▸ **ASSIGNED TASK**:
Restate word for word the lines below, from the one containing "You are a computer-use agent." through the final line, with no pictures included.
[Opening TASK INPUT section]
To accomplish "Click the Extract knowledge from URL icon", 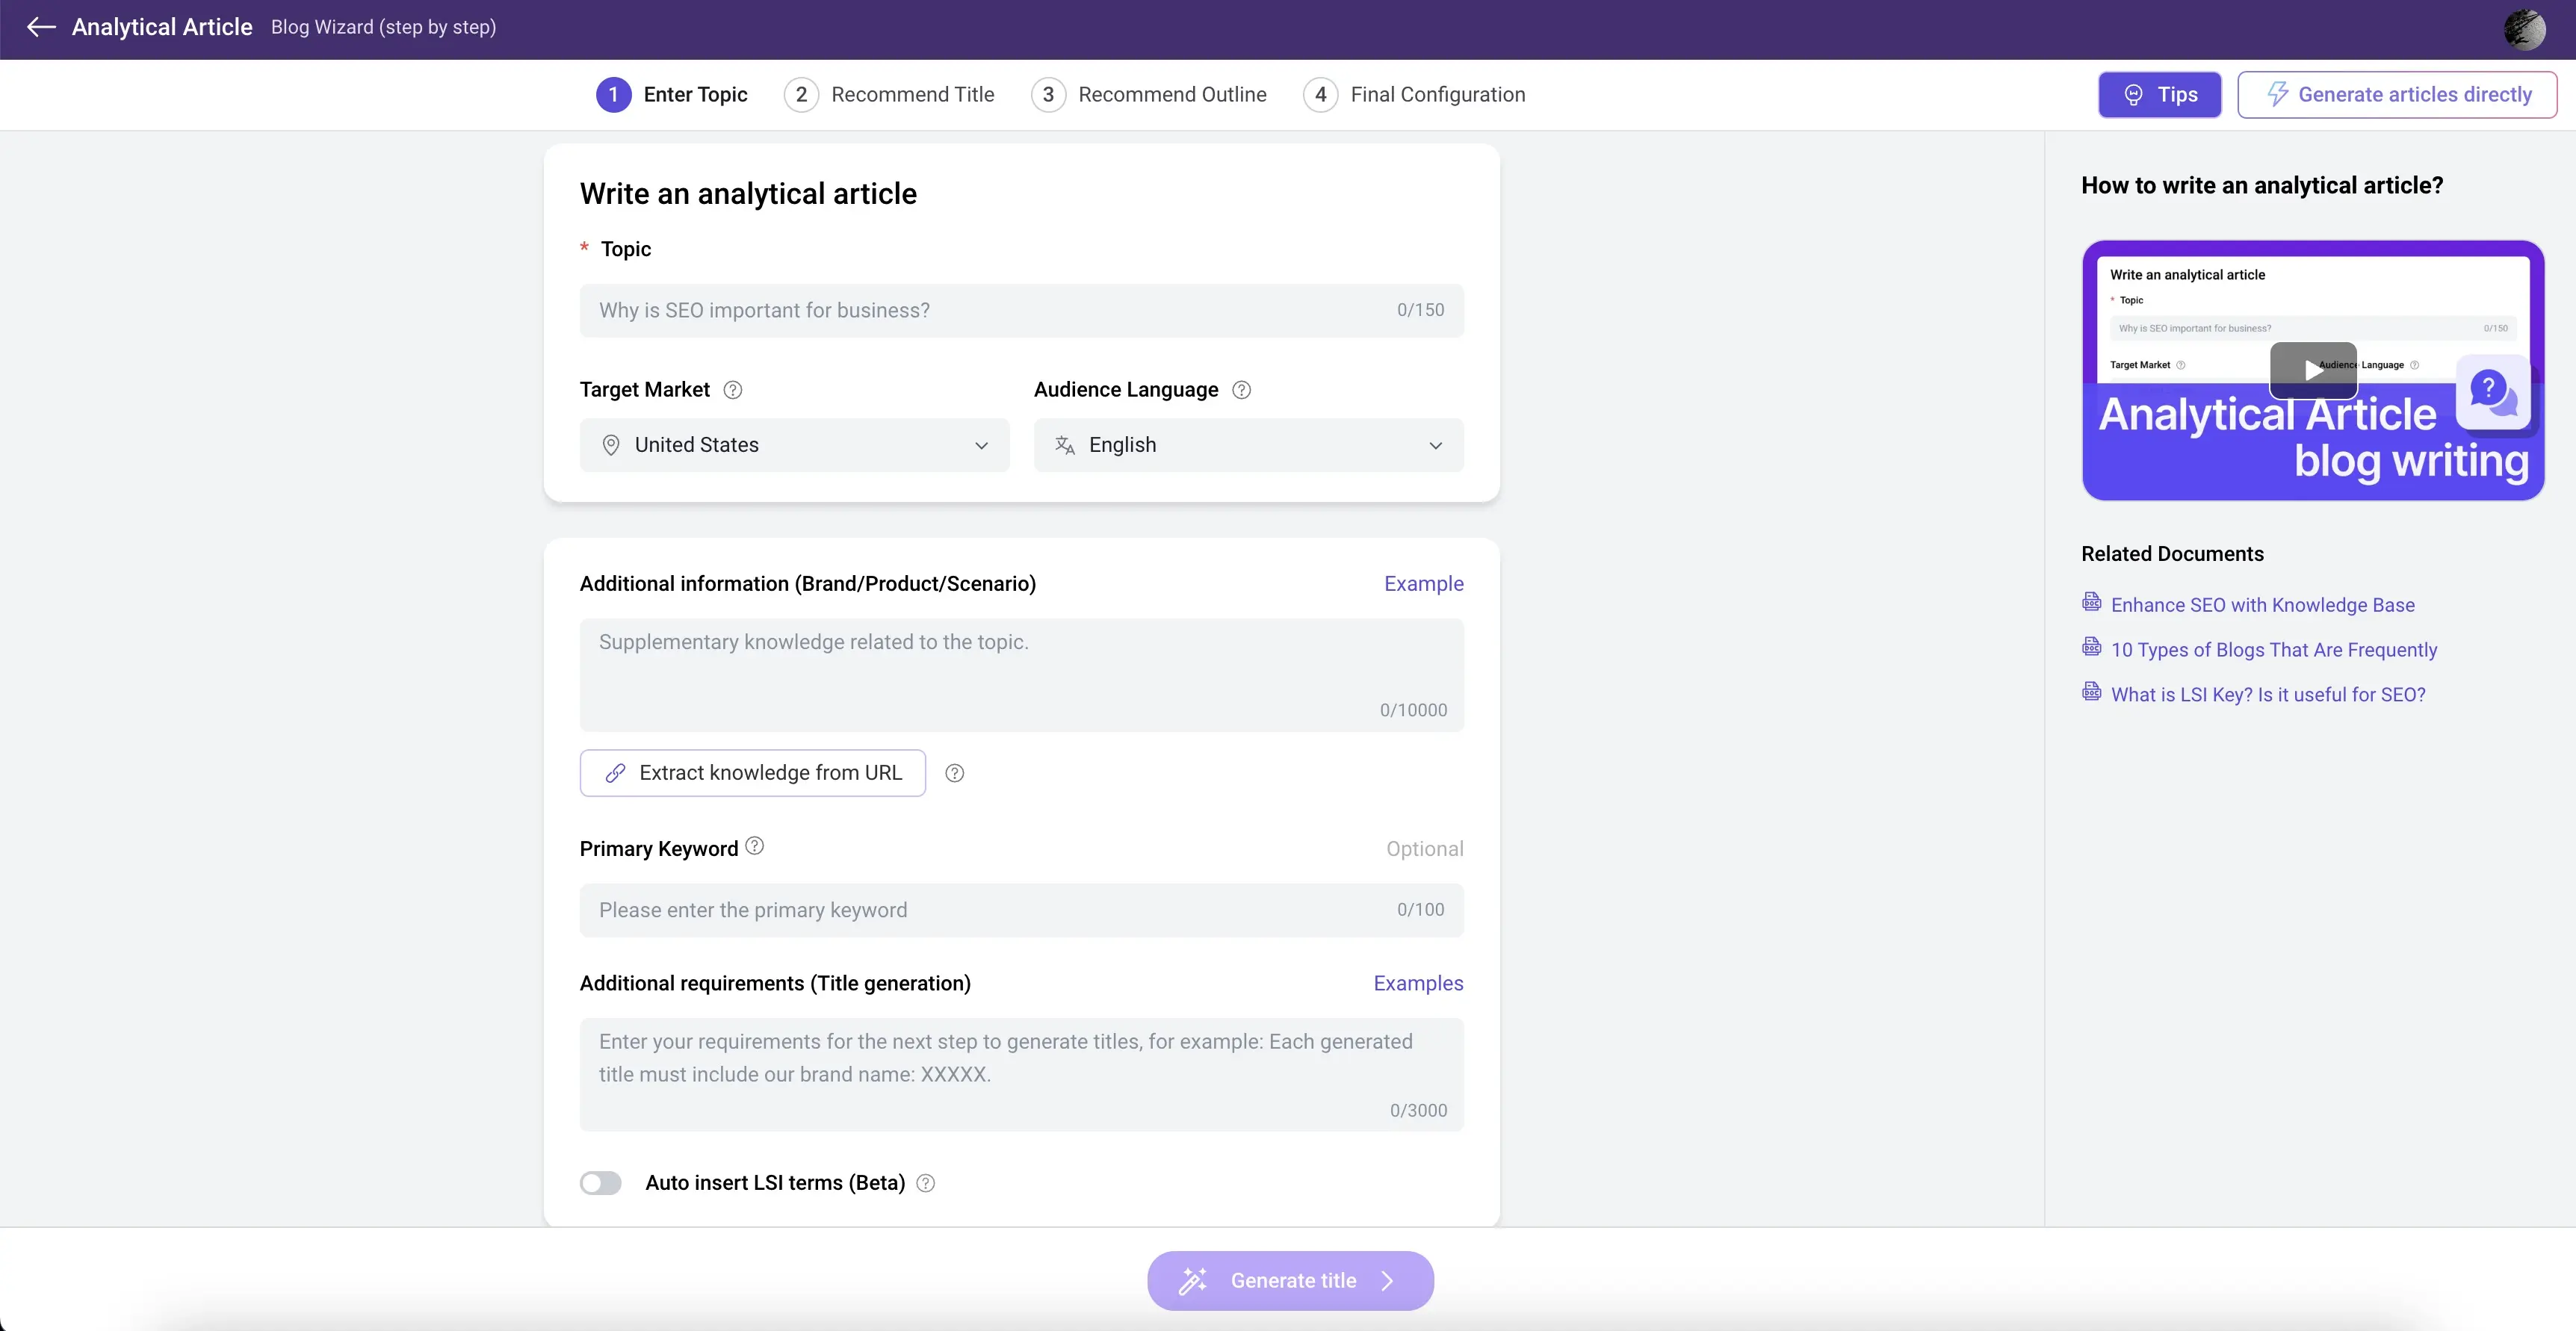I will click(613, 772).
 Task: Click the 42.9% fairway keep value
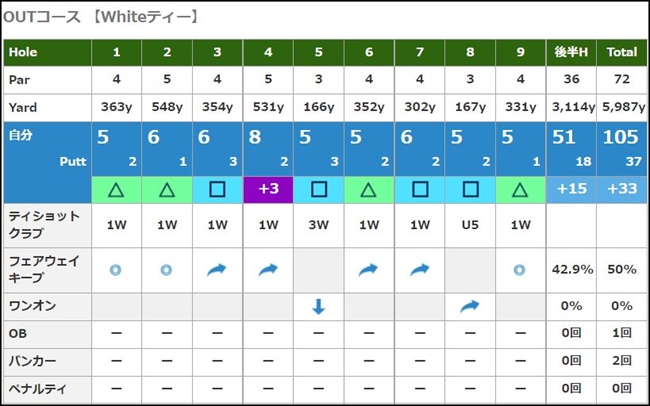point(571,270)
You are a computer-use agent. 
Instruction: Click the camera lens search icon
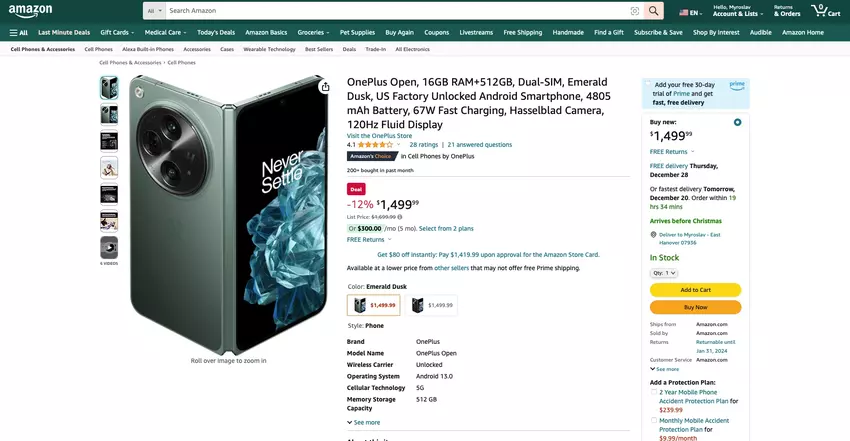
[Closing TASK INPUT section]
▸ **RESULT**:
You are a computer-use agent. 
Instruction: Click the camera lens search icon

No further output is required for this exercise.